## Work required:
Copy every line of the following data that includes the string "Open".

## Records:
****************************************

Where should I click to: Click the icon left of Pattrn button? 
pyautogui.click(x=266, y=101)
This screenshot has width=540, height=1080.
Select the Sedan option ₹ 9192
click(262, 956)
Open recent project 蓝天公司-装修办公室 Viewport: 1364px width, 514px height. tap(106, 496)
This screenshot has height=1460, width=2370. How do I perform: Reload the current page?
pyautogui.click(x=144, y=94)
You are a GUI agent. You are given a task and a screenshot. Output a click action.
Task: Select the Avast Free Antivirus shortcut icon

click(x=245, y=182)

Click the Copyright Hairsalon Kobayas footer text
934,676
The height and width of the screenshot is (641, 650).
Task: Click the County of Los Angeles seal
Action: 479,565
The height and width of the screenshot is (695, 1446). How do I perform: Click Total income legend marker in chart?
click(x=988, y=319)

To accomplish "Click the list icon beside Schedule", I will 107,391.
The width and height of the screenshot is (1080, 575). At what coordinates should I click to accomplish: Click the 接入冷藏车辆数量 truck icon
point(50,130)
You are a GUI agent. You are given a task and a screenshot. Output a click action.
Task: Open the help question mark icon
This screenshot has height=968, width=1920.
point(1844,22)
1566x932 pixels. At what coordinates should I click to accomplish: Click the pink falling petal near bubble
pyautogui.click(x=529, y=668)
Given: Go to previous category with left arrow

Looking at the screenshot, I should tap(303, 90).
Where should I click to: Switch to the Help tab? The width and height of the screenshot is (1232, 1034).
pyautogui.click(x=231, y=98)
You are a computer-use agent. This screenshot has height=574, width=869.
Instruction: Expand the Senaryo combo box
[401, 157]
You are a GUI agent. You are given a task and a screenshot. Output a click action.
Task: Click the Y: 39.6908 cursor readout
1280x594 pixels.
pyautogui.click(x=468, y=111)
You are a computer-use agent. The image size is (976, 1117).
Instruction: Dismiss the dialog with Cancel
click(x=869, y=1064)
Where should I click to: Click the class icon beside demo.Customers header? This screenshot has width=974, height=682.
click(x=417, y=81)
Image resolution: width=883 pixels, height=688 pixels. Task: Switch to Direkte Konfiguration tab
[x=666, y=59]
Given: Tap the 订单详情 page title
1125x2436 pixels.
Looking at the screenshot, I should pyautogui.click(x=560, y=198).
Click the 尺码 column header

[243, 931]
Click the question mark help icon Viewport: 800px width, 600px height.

****************************************

## Answer to the problem:
Open recent project 蓝天公司-装修办公室 Viewport: 1364px width, 514px height. tap(106, 496)
Task: Open the help question mark icon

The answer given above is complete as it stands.